Questa volta il Papeete salviniano non si consuma tra mojito, sole a picco e sabbia sotto ai piedi. È molto più austero, tra i busti di marmo dei corridoi del palazzo del Senato, popolato da parole di rabbia e attesa, e coinvolge tutto il centrodestra di governo. Dopo una lunga giornata di trattative, interventi in aula infuocati, telefonate con il Quirinale, e incontri fuori dai palazzi, Lega e Forza Italia hanno deciso di non appoggiare il presidente del Consiglio Mario Draghi.

Durante il voto di fiducia tutti i loro senatori hanno lasciato l’aula e non hanno partecipato alla votazione. Draghi ha incassato un esile fiducia che lo porta diretto dal presidente della Repubblica Sergio Mattarella. È stata una giornata lunghissima. La fine del governo è stata segnata dalla riunione di martedì sera tra il premier e il centrodestra. L’incontro a cui hanno presenziato Salvini, Antonio Tajani di Forza Italia, Lorenzo Cesa dell’Udc e Maurizio Lupi di Noi con l’Italia non è andato bene.

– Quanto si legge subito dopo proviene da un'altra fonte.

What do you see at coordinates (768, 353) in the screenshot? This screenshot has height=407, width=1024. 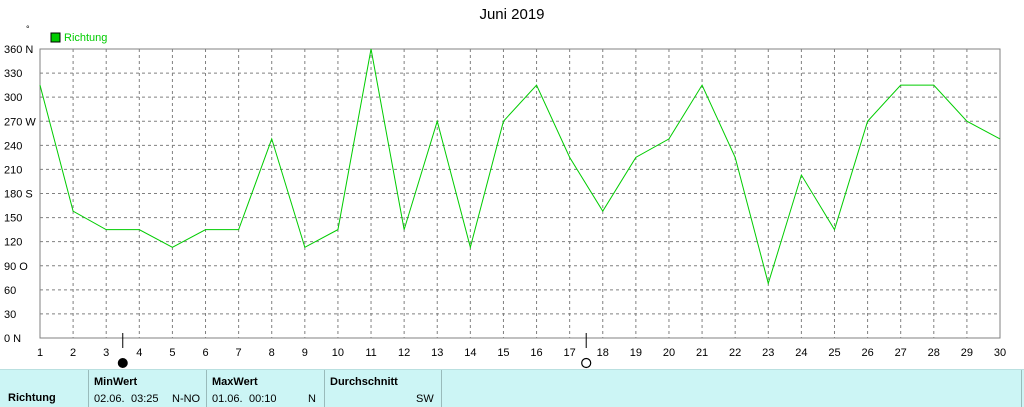 I see `x-tick-label: 23` at bounding box center [768, 353].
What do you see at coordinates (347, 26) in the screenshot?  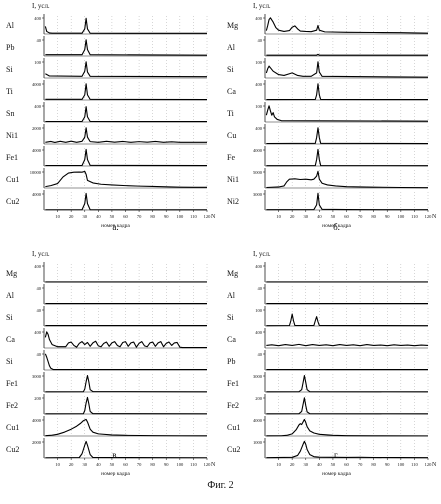 I see `series-line-mg` at bounding box center [347, 26].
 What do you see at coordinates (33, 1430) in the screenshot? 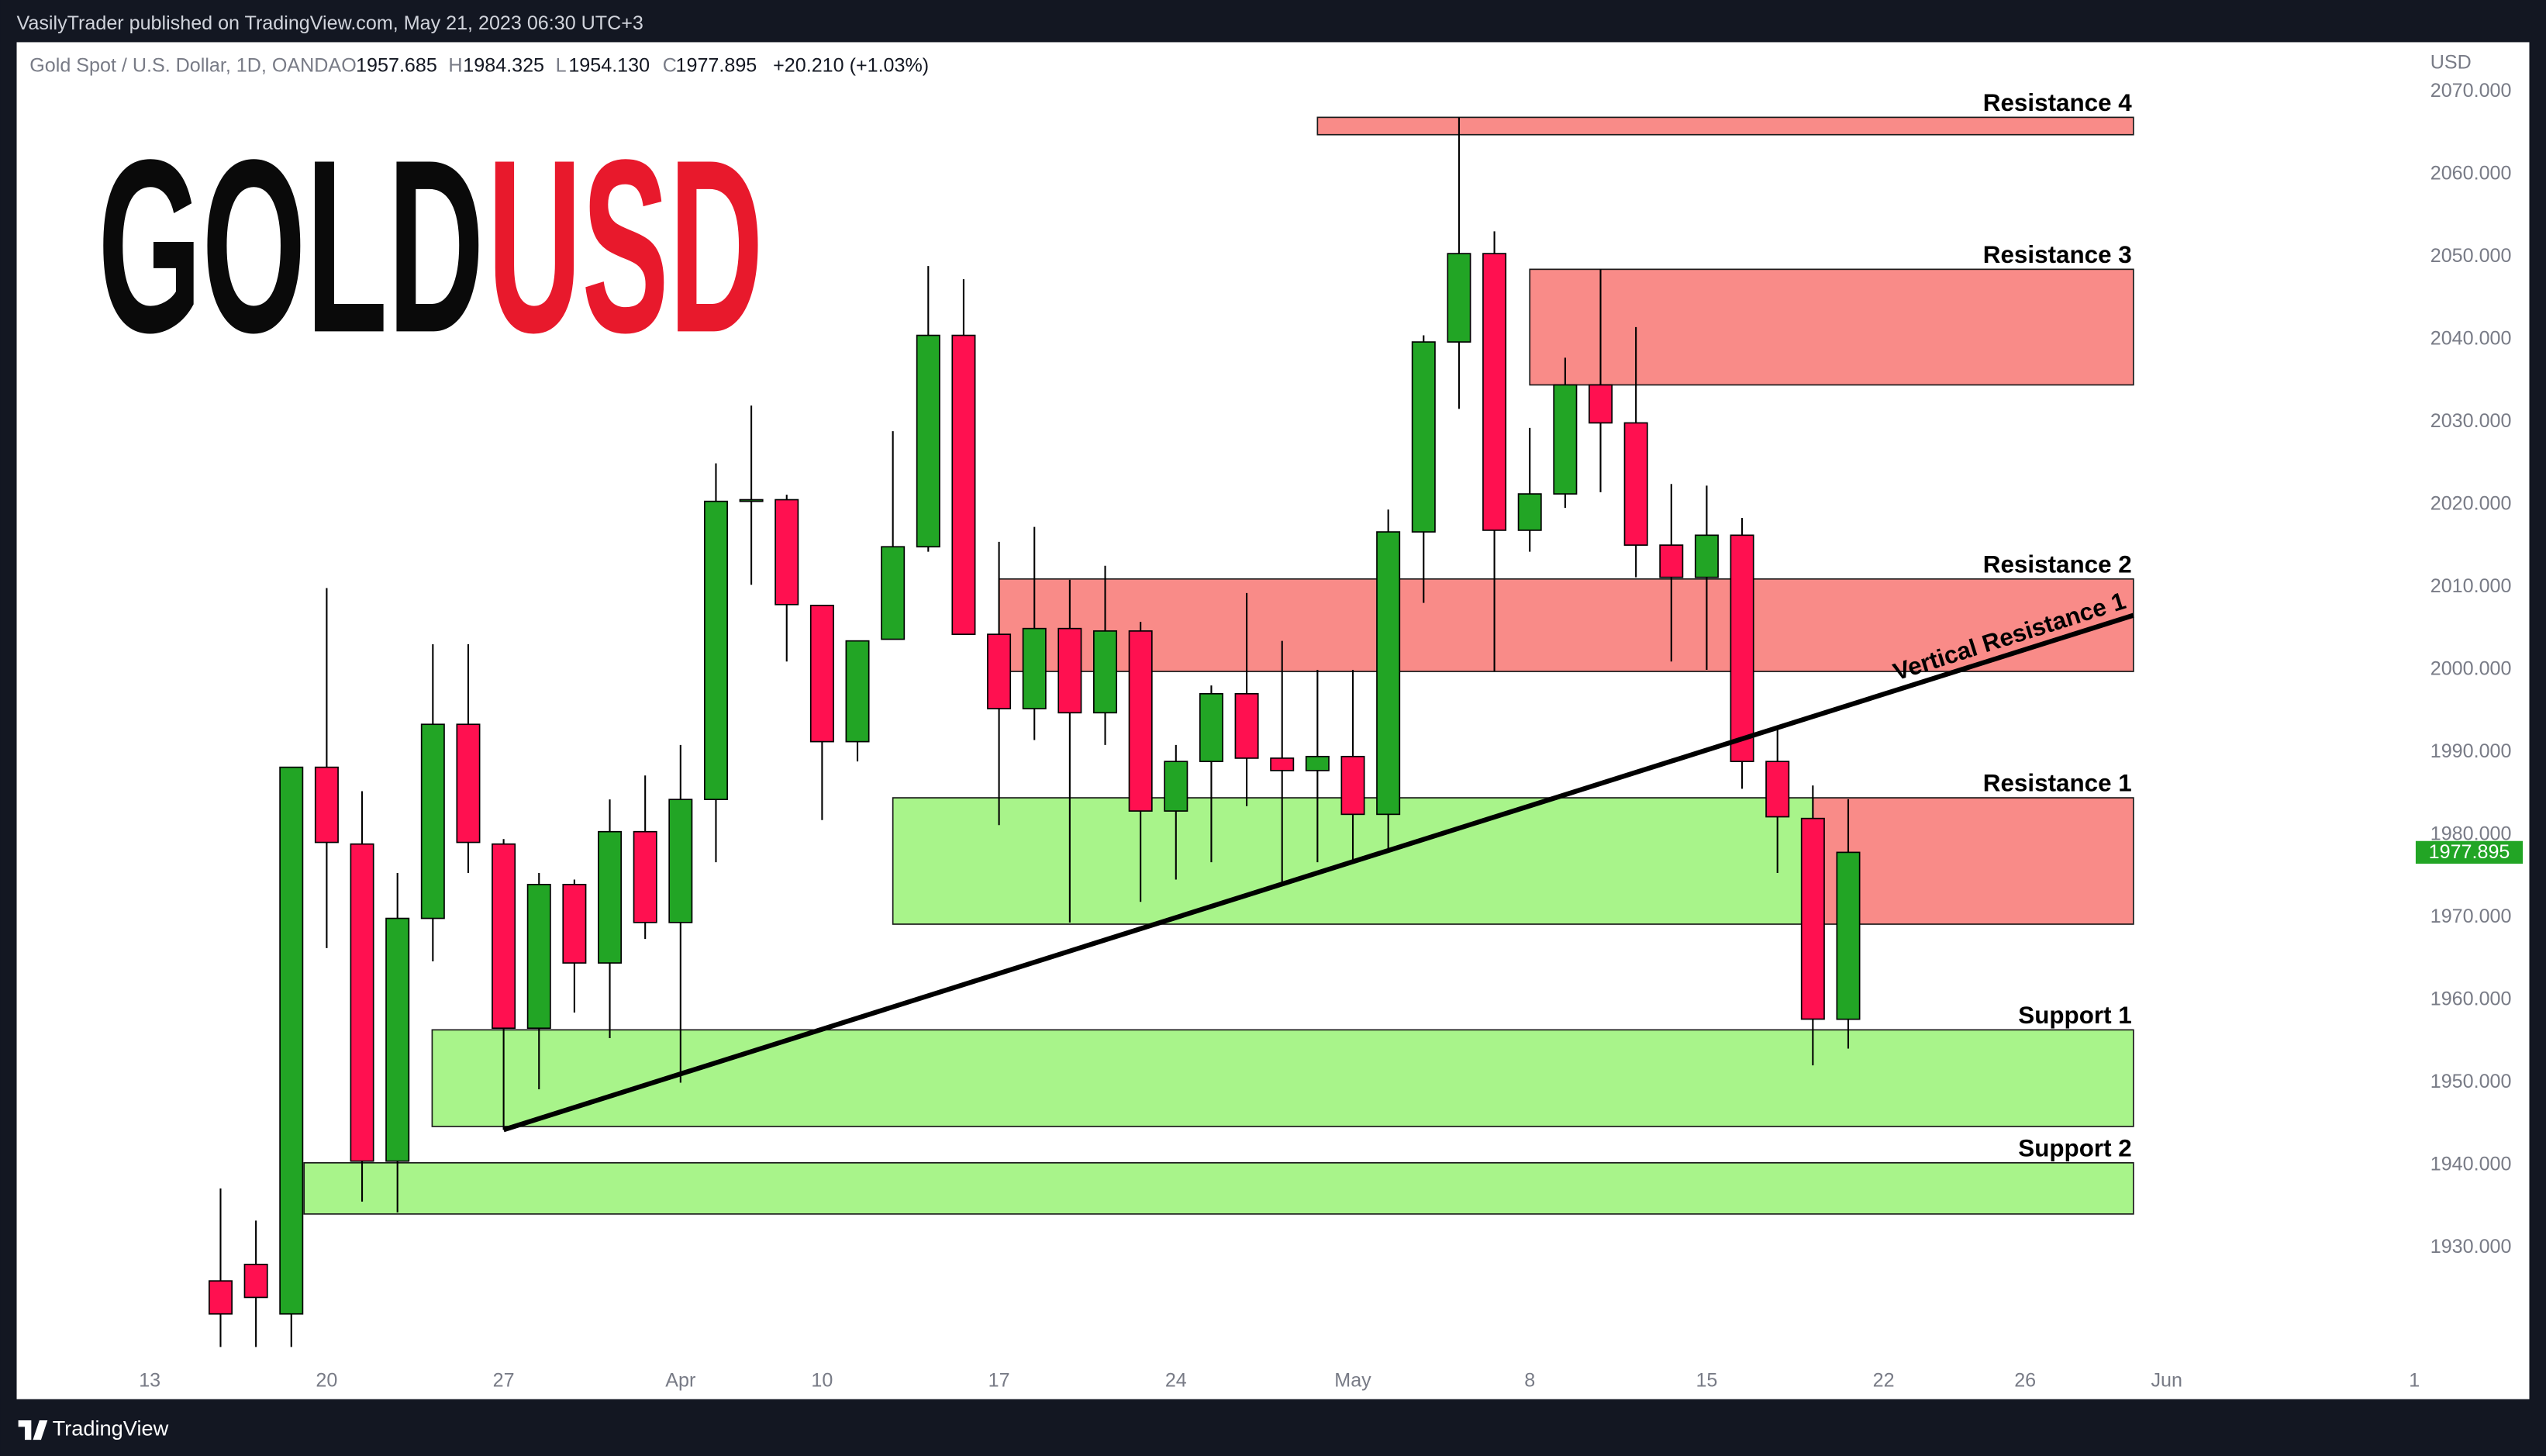
I see `brand-icon` at bounding box center [33, 1430].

Silvio Berlusconi nei giorni scorsi aveva dato indicazioni precise, trainando dalla sua parte anche gli alleati: sì al governo ma senza il Movimento 5 stelle. Era riuscito a convincere anche lo scettico Salvini, intenzionato a sfruttare l’occasione per andare a votare anticipatamente. Fonti di centrodestra sostengono che sia stata la chiusura del premier alle «richieste» del centrodestra ad aver aperto una crepa nella linea berlusconiana. Il leader di Forza Italia aveva chiesto garanzie sul perimetro del governo, ma non sono arrivate.

Il discorso indigesto

C’era attesa per le parole di Draghi. Ma ieri l’intervento iniziale, quello che ha aperto la giornata in Senato, è rimasto indigesto a tutta la destra. «Non abbiamo mai aumentato le tasse sui cittadini. Occorre procedere con uno sforzo di trasparenza», ha detto il premier rivolgendosi, senza esplicitarlo, a Salvini che per mesi ha fatto intendere che l’esecutivo volesse alzare le imposte con la riforma fiscale. Il segretario della Lega, secondo quanto riferiscono fonti del partito, è uscito dall’aula cupo e molto arrabbiato.

Ha giudicato il discorso severo nei confronti della Lega, molto morbido con il M5s. «Siamo stupiti dal discorso del presidente: nessun accenno a flat tax e pace fiscale», hanno detto i deputati Massimo Bitonci e Alberto Gusmeroli. Hanno parlato loro a nome di Salvini. Malumori e risentimento hanno riempito il vertice a villa Grande, la residenza romana di Berlusconi. È lì, all’ora di pranzo, che sarebbe stata decisa la linea durissima del centrodestra.

Il prendere o lasciare rivolto a Draghi: «Il centrodestra di governo è disponibile a un “nuovo patto” di governo e continuerà a dare il suo contributo soltanto con un nuovo governo, guidato ancora da Mario Draghi, senza il M5s e profondamente rinnovato». La risoluzione presentata da Lega e FI in aula ha recepito queste indicazioni. Ma alla fine il presidente del Consiglio ha chiesto di porre la fiducia sul testo morbido, senza riferimenti al M5s, di Pier Ferdinando Casini (Autonomie). L’ultimo tentativo del presidente Sergio Mattarella è andato a vuoto: ha sentito al telefono sia Salvini sia Berlusconi, ma le posizioni sono rimaste granitiche.

È cresciuta la consapevolezza di poter andare al voto sfruttando il momento, i sondaggi trainati da Giorgia Meloni, leader di Fratelli d’Italia, sono dalla loro parte. Berlusconi ha resistito fino all’ultimo frenato dall’idea che il suo partito si possa sgretolare. Maria Stella Gelmini, ministra agli Affari regionali, ha deciso di lasciare FI, poco prima si era scontrata duramente in aula con la collega di partito Licia Ronzulli: Forza Italia «ha voltato le spalle agli italiani», ha detto.

Due senatori, invece, hanno votato la fiducia a Draghi: Andrea Cangini e Laura Stabile. L’ipotesi voto è forse l’unica percorribile, una data papabile è il 2 ottobre. Sarebbe la prima volta nella storia repubblicana la convocazione delle elezioni in autunno. Ora è tutto in mano a Mattarella che, non è escluso, proverà a fare almeno un giro di consultazioni.